[[ STORED DATA, beginning ]]

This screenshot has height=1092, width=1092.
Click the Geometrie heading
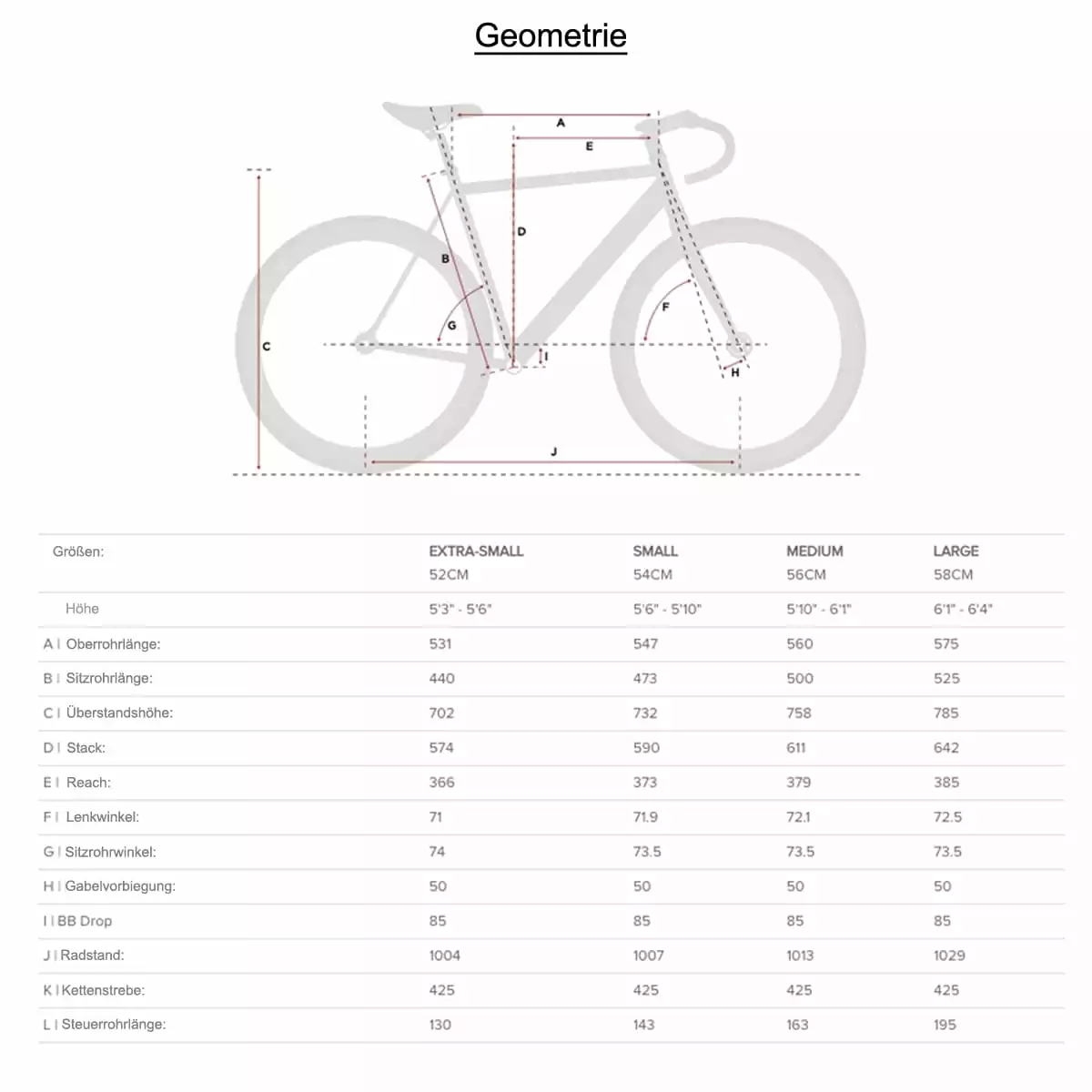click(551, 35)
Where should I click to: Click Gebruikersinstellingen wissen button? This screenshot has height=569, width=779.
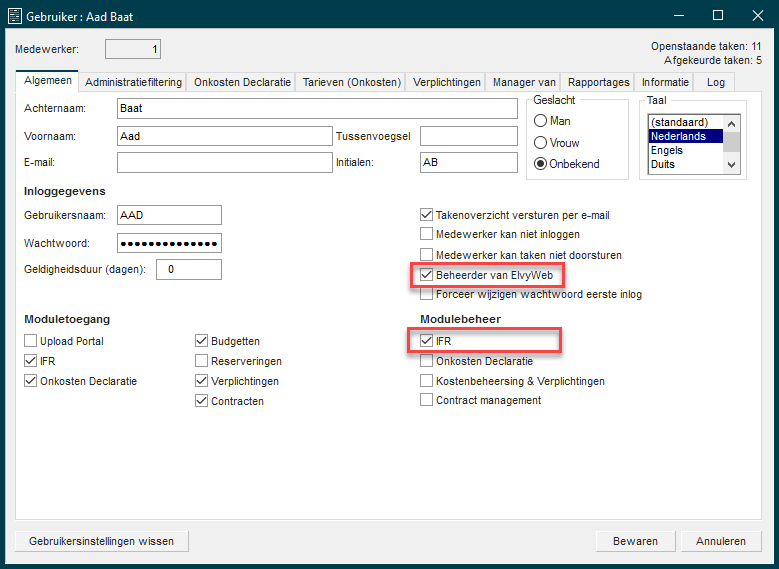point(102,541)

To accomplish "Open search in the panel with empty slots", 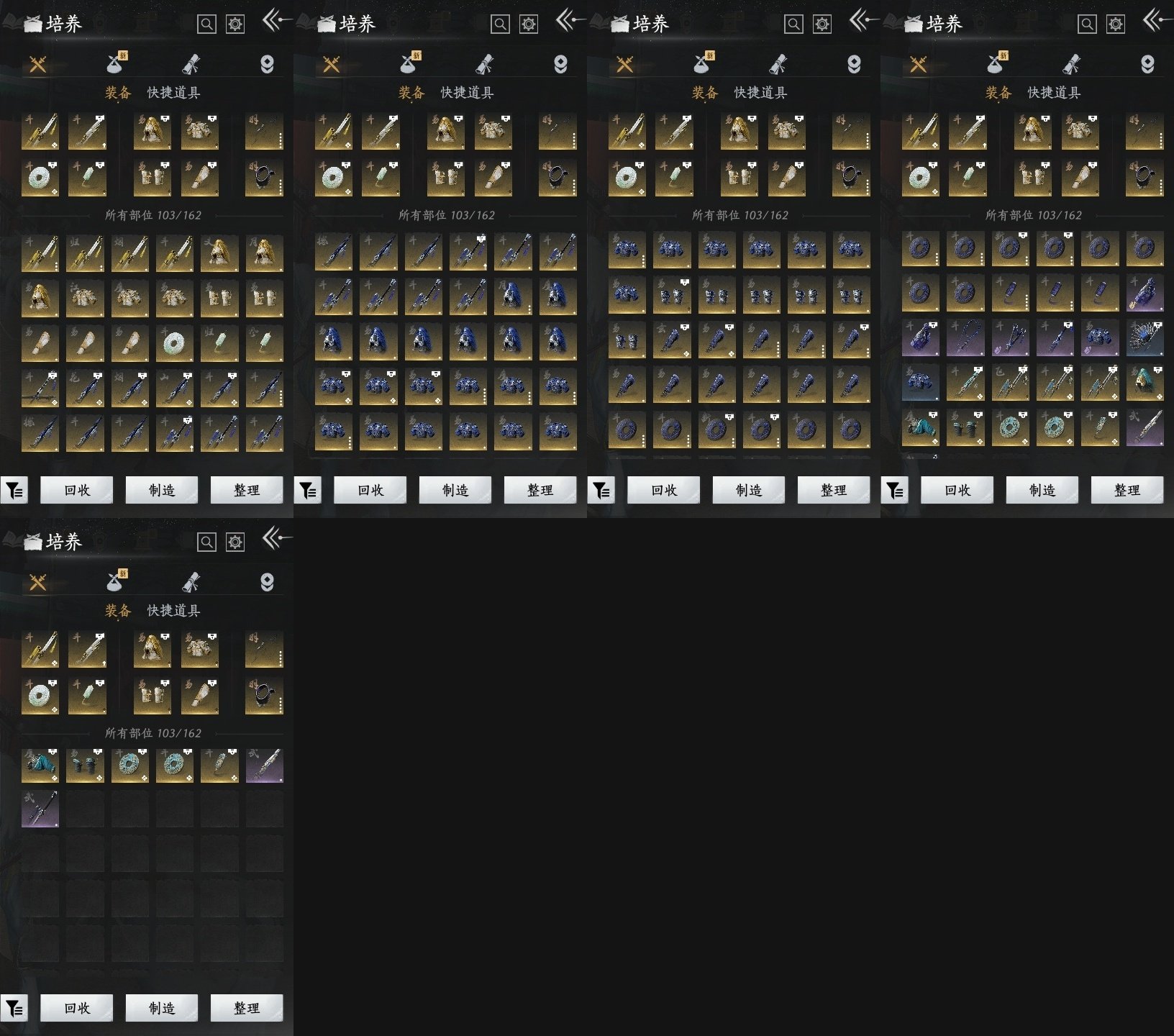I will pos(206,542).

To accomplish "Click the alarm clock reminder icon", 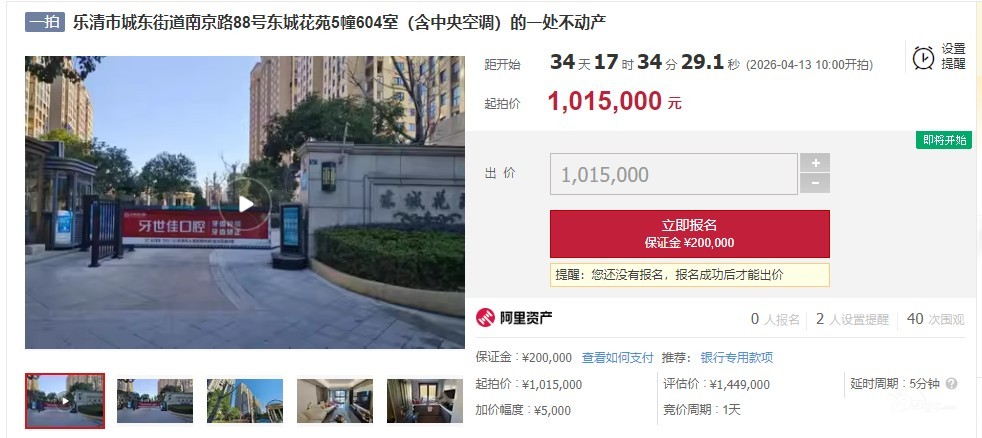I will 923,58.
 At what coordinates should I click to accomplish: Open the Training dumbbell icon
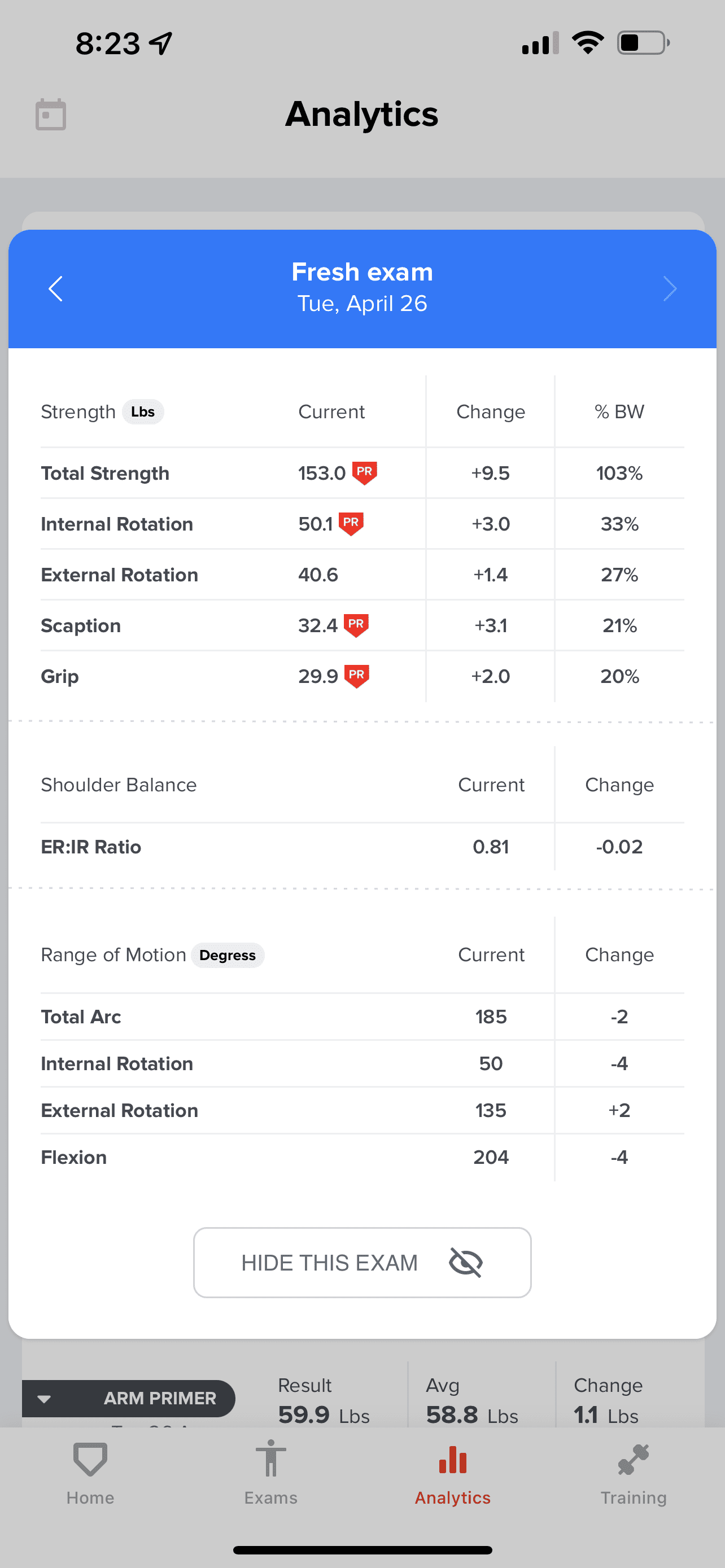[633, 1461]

[[ STORED DATA, end ]]

> **WHAT TO DO**
Print, without pictures, exactly the lines from the one containing "At what coordinates" through the final line of the records above.

> **RESPONSE AREA**
 At what coordinates should I click to accomplish: Open the Training dumbbell icon
[633, 1461]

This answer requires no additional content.